Le programme 209 relatif à la solidarité avec les pays en développement augmente de 433 millions, dont 270 pour la création d’un fonds d’urgence pour faire face aux crises, qui semble particulièrement opportun dans le climat actuel. Contrairement à nos rapporteurs, si d’aventure ces crédits n’étaient pas consommés, je ne vois pas de difficulté à ce qu’il constitue une réserve budgétaire pour d’autres actions du programme. Et je m’oppose d’ailleurs avec force, à leurs amendements visant à réduire de 200 millions les crédits du programme 209. Nous sommes déjà en retard par rapport à la trajectoire budgétaire que nous avons adoptée à la quasi-unanimité de cette assemblée, il serait totalement incohérent de réduire l’enveloppe aujourd’hui.

Je salue en revanche, la priorité mise dans les actions de la mission vers les besoins prioritaires que sont l’éducation et la santé, avec des augmentations de crédits de 122 et 336,4 millions pour respecter les engagements de la France pour le Partenariat mondial pour l’Education et pour reconstituer le Fonds mondial de lutte contre le sida, la tuberculose et le paludisme (FMTP). Seule 18 % de notre APD est aujourd’hui tournée vers les services sociaux de base, cet effort doit être massivement amplifié.

Le présent projet prévoit près d’un milliard d’euros pour le Fonds Vert pour le Climat afin de permettre à la France de tenir, à la dernière minute, la promesse formulée par Emmanuel Macron en 2019 au G7 de Biarritz d’abonder ce fonds de 1,5 milliards d’euros sur la période 2019-2023. C’est un pas en avant et il faudra poursuivre sur cet élan. COP après COP, les discussions achoppent sur la solidarité des pays industrialisés avec les pays en développement.

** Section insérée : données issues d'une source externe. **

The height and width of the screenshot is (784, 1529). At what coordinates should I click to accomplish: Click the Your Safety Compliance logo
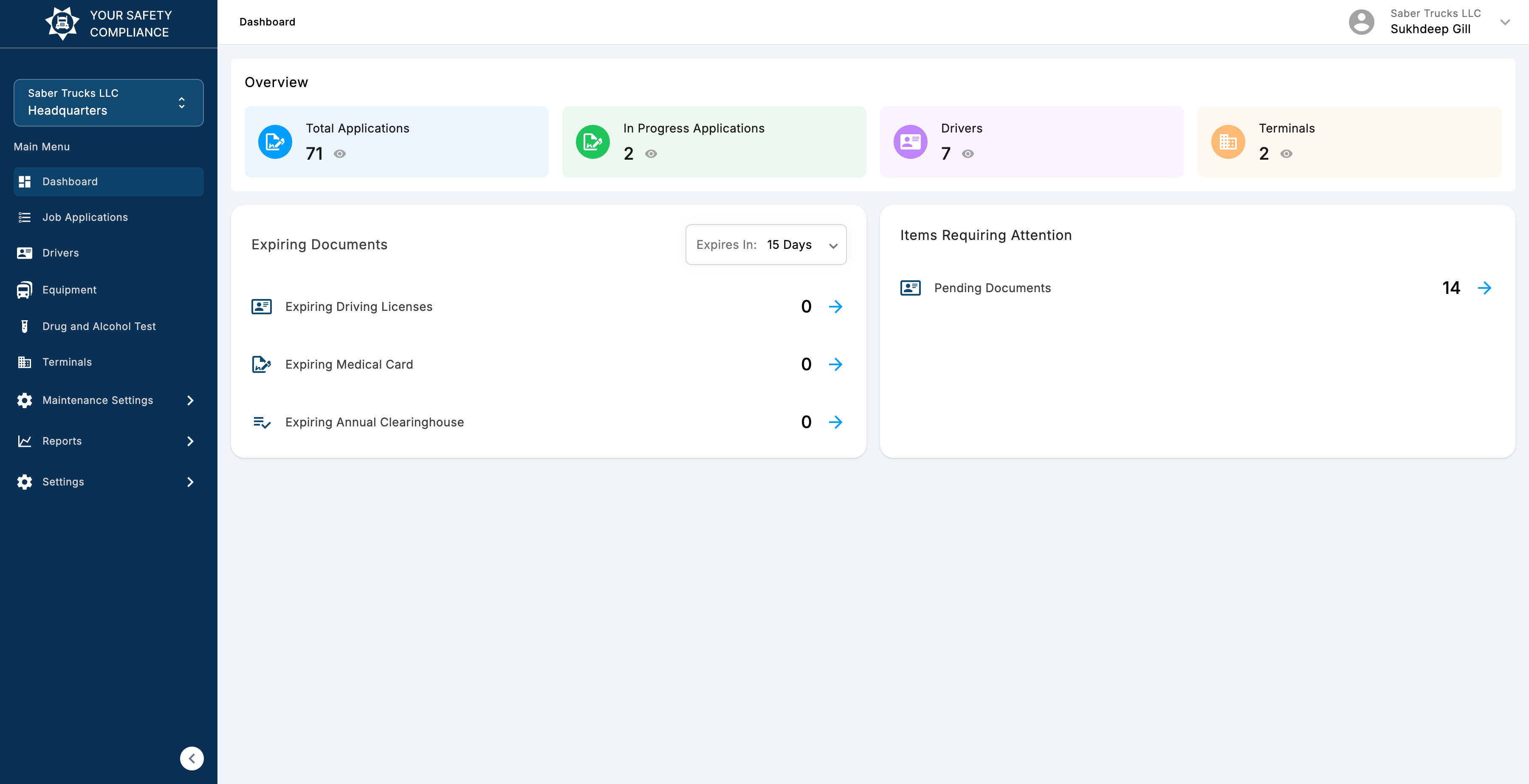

Nous nous apprêtons enfin, en 2023, à tenir la promesse de 100 milliards par an, faite à Copenhague en 2009. Alors que la COP 27 a accouché dans la douleur d’un petit dernier, un judicieux fonds « pertes et préjudices » à destination les pays vulnérables, mais qui demeure intégralement et rapidement à construire, nous espérons que la France sera moteur, dès le prochain PLF, pour lui donner une consistance sonnante et trébuchante.

Madame la Ministre, le groupe écologiste votera les crédits de la mission,

  • tout en appelant le Quai à la plus grande vigilance sur les projets financés par l’AFD et PROPARCO, pour éviter, comme nous avons failli le faire à Kahuzi-Biega en RDC, de nous rendre complices d’atrocités,
  • et en continuant à plaider pour que notre aide publique prenne davantage la forme de dons, priorise les pays cibles, les services sociaux de base, la lutte contre le réchauffement climatique et respecte les populations locales, notamment les peuples autochtones.